▶ [EXTRACTED DATA]
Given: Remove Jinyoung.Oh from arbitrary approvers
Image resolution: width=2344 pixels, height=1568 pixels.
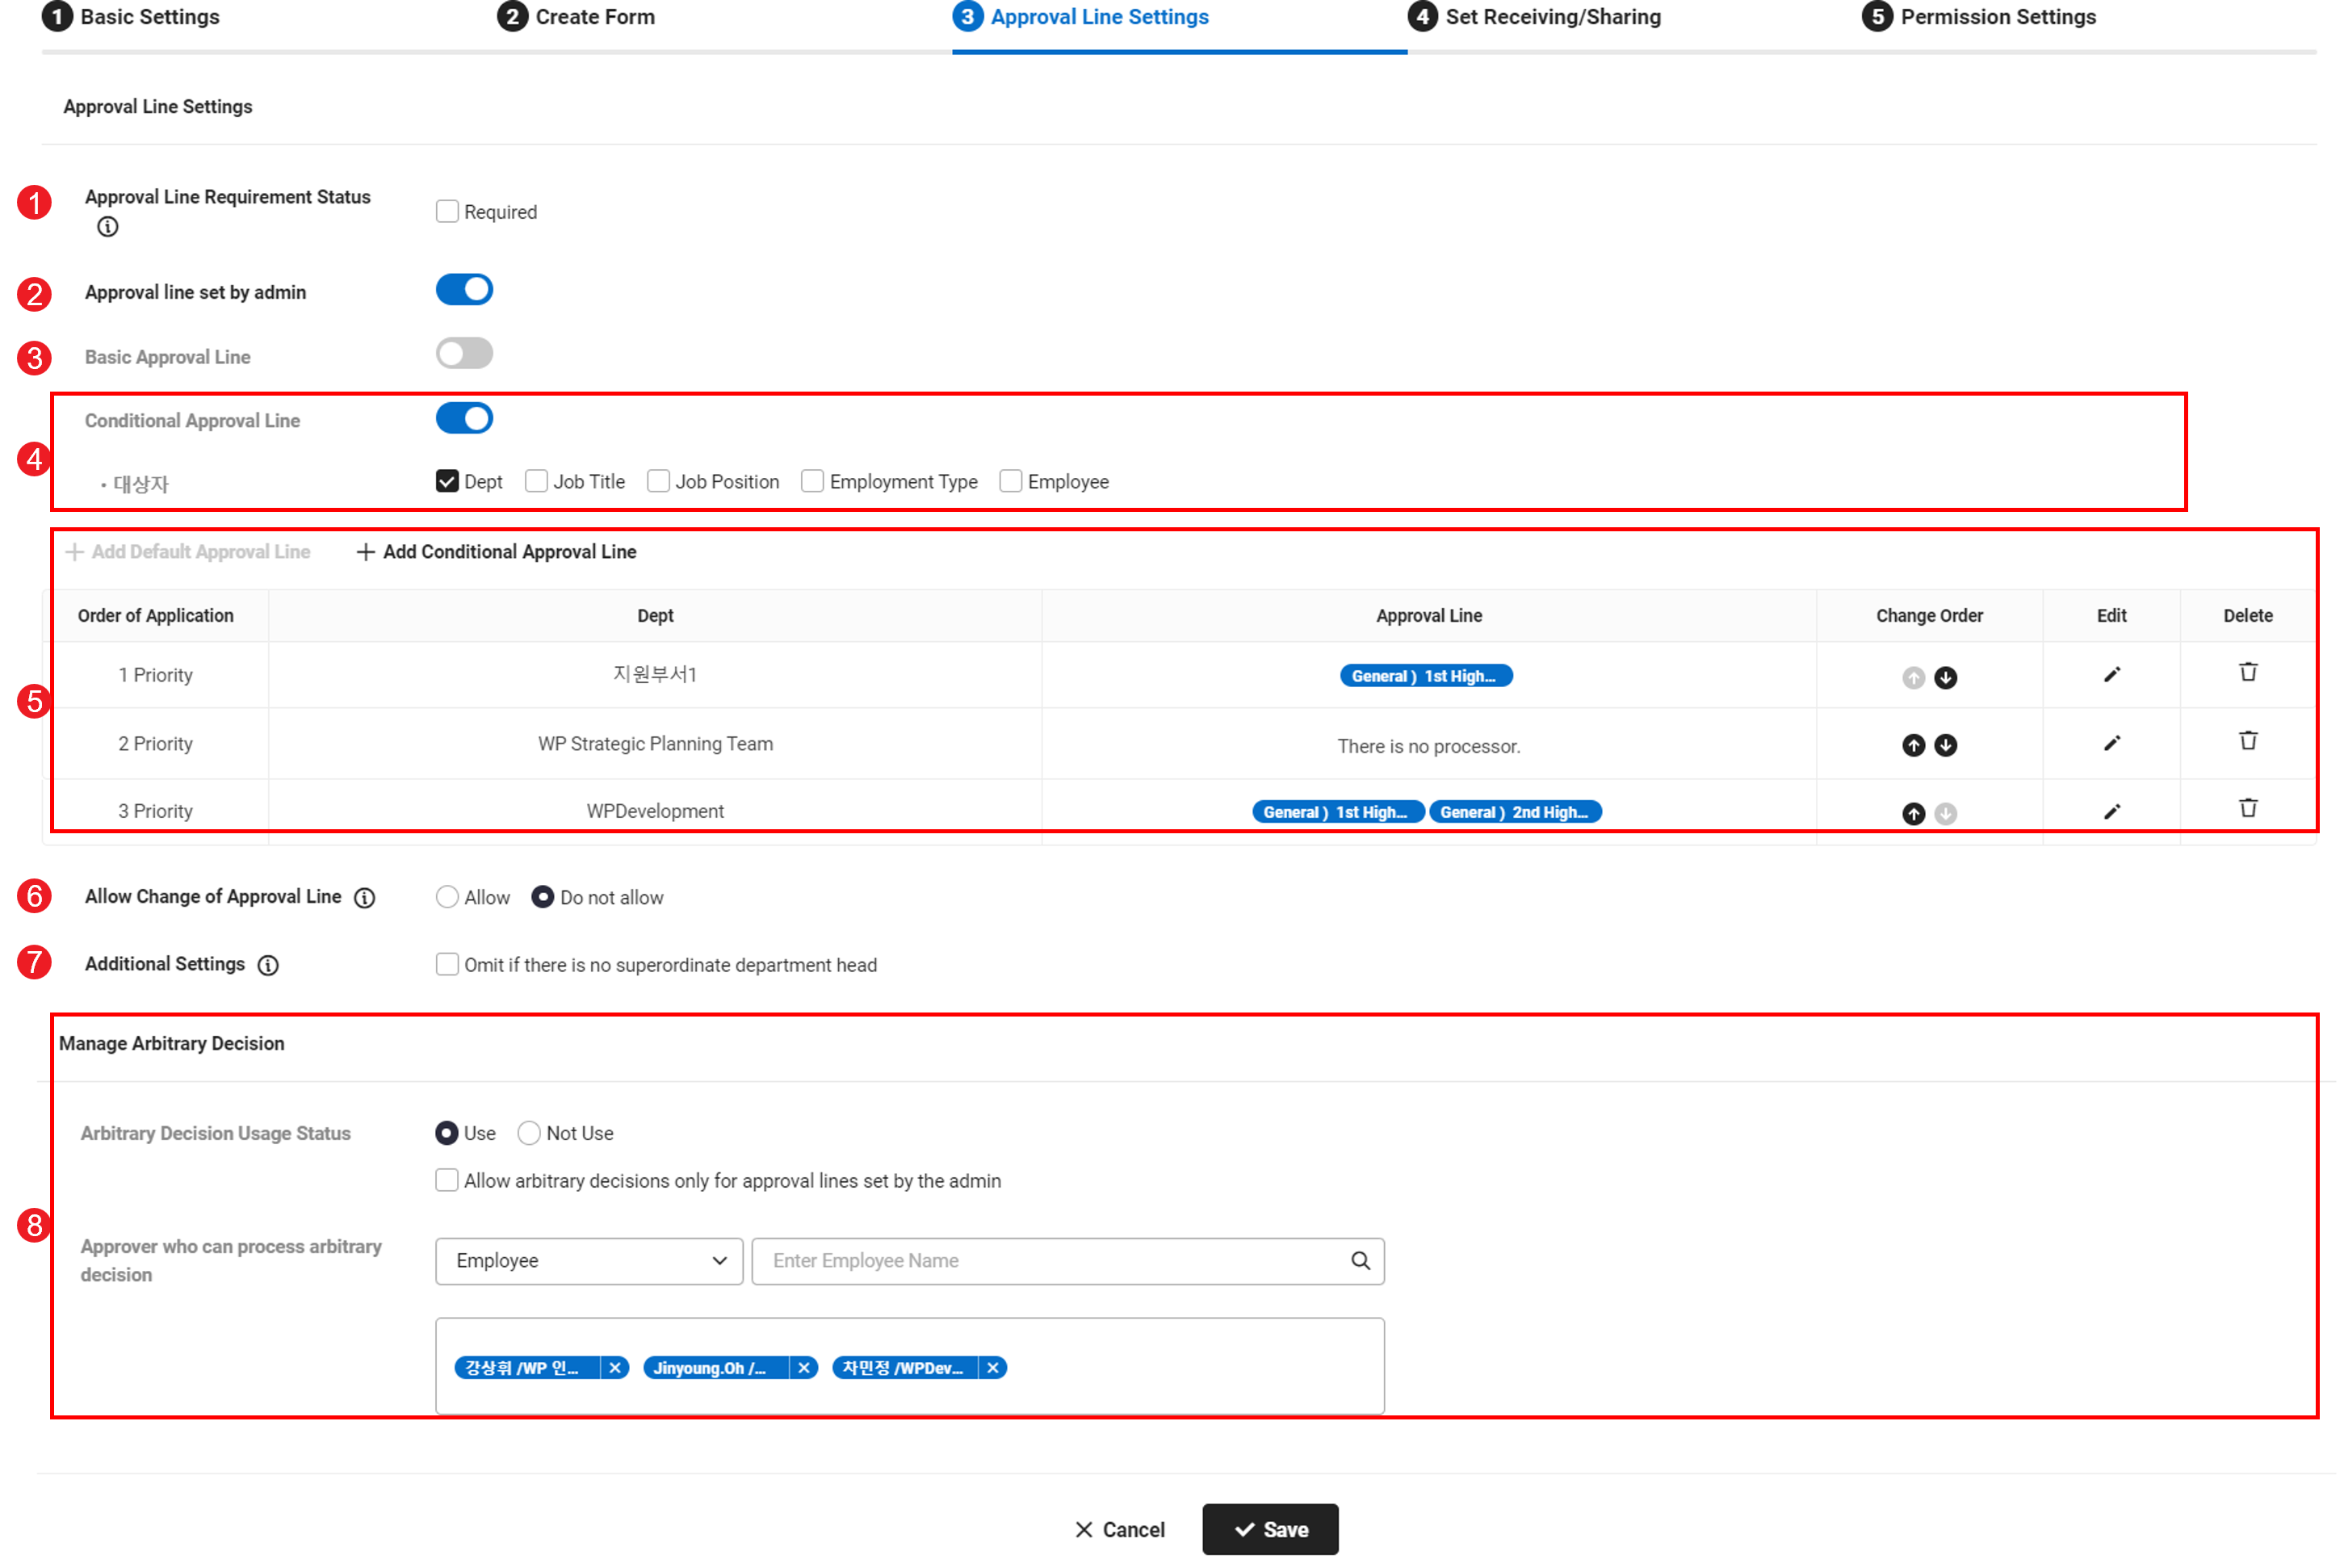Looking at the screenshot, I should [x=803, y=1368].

...

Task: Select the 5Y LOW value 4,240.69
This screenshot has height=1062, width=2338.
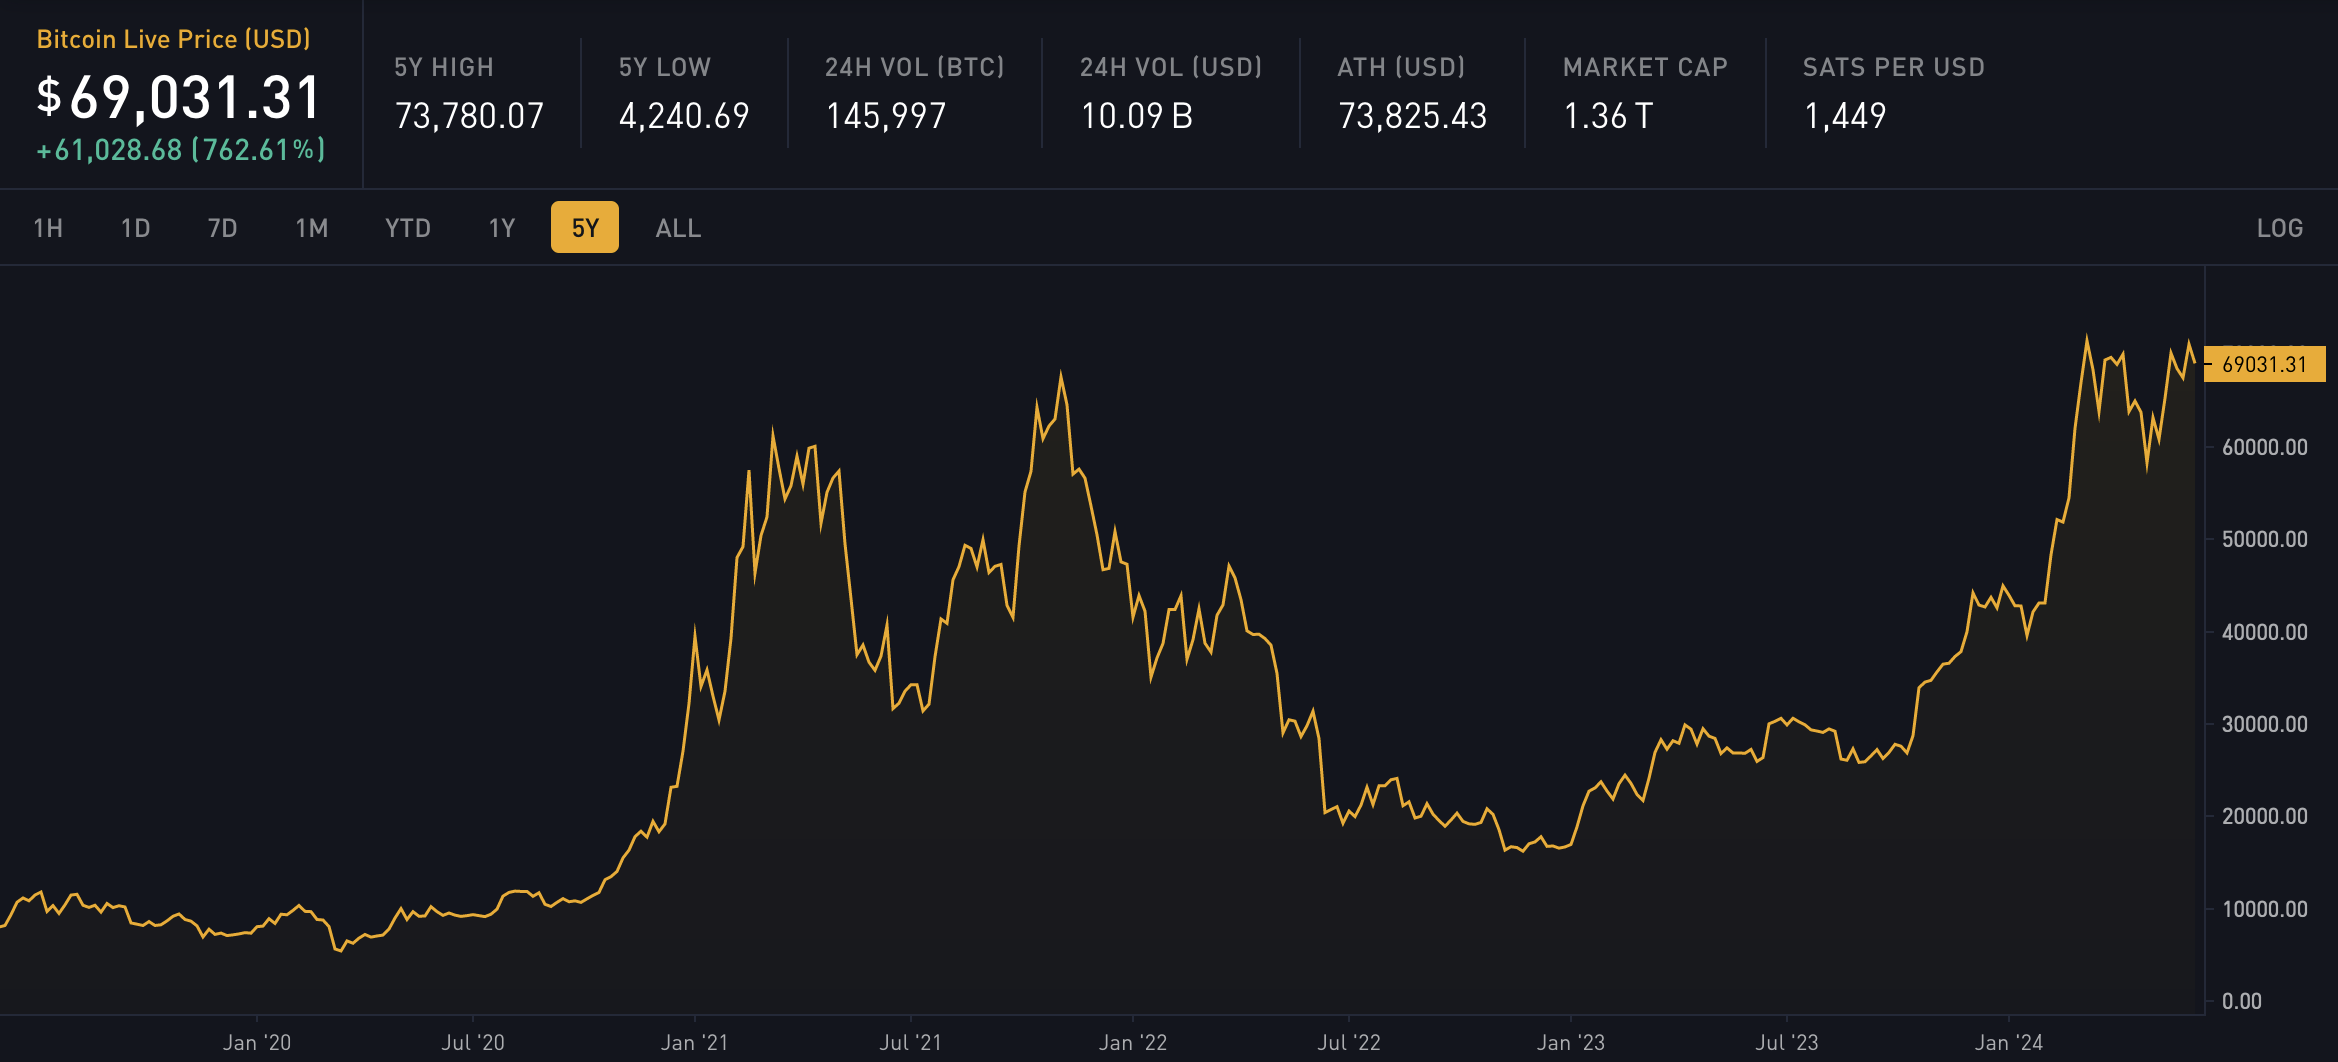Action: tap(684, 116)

▶ [STATED EXERCISE]
Express the lines from the one containing "Task: Select the 5Y LOW value 4,240.69" through the one containing "Action: tap(684, 116)", inclusive, as a two-column CSV with the headers instruction and response. Give one row per instruction and its answer, enclose each value in quotation marks, replace any line breaks with spaces, and omit the pictures.

▶ [SOLUTION]
instruction,response
"Task: Select the 5Y LOW value 4,240.69 This screenshot has height=1062, width=2338.","Action: tap(684, 116)"